Exercise prompt → Count the lines below that contain the word "Click". Reply with the number alone.

[Saved data entries]
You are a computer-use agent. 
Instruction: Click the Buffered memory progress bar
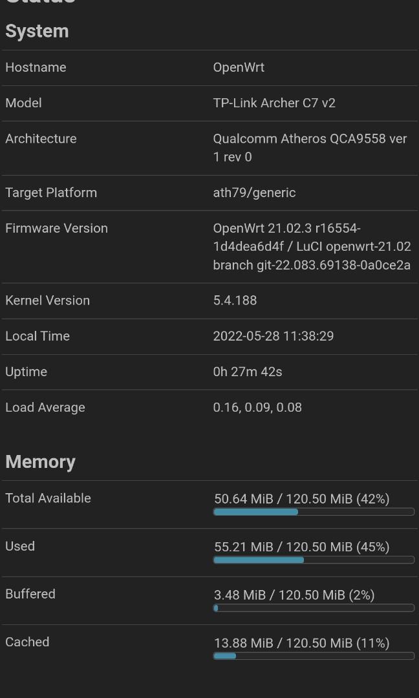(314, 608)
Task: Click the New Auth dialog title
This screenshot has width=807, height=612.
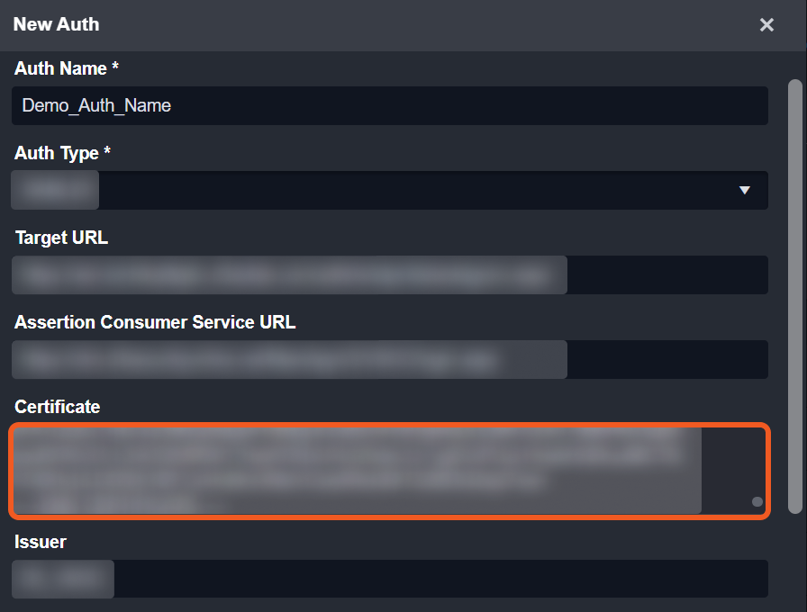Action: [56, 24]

Expected answer → 2